TEXT BLOCK
^^^^^^^^^^^^^^^^

Carib Aviation was an airline based in Antigua and Barbuda.

== History ==

Founded in 1972 by (Sir) Frank Delisle with a single twin-prop aircraft, Carib Aviation provided charter and scheduled flights throughout the Caribbean from its main base in Antigua. At its peak the company employed 63 personnel, including some 15 pilots and 22 engineering staff. The office facilities were at VC Bird International Airport, accommodating administration, accounts, operations and traffic departments. An additional terminal office facility was located at Robert L. Bradshaw International Airport in Saint Kitts and Nevis. Carib Aviation also operated the DOMINICA AIR TAXI service between Antigua, Saint Lucia and Canefield Airport as well as a local feeder for LIAT.

^^^^^^^^^^^^^^^^

GIVEN REQUEST 1
Answer these questions about the Carib Aviation passage:
(a) In what year was the airline founded?
(b) At its peak, how many personnel did the company employ?
(c) At which airport in Saint Kitts and Nevis was the additional terminal office located?
GIVEN REQUEST 2
Reproduce the Carib Aviation passage word for word, beginning at the words "Carib Aviation was" and stopping after "feeder for LIAT.".
Rely only on the Carib Aviation passage, with no outside knowledge.

PROVIDED MATERIAL
^^^^^^^^^^^^^^^^

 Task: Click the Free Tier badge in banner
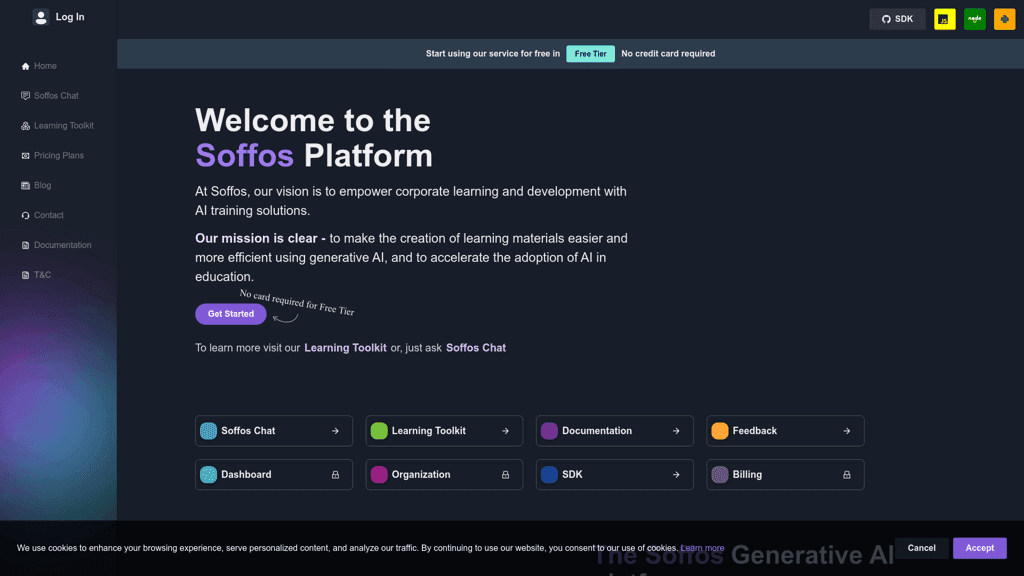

^^^^^^^^^^^^^^^^

EXERCISE ANSWER 1
(a) 1972
(b) 63
(c) Robert L. Bradshaw International Airport

EXERCISE ANSWER 2
Carib Aviation was an airline based in Antigua and Barbuda.

== History ==

Founded in 1972 by (Sir) Frank Delisle with a single twin-prop aircraft, Carib Aviation provided charter and scheduled flights throughout the Caribbean from its main base in Antigua. At its peak the company employed 63 personnel, including some 15 pilots and 22 engineering staff. The office facilities were at VC Bird International Airport, accommodating administration, accounts, operations and traffic departments. An additional terminal office facility was located at Robert L. Bradshaw International Airport in Saint Kitts and Nevis. Carib Aviation also operated the DOMINICA AIR TAXI service between Antigua, Saint Lucia and Canefield Airport as well as a local feeder for LIAT.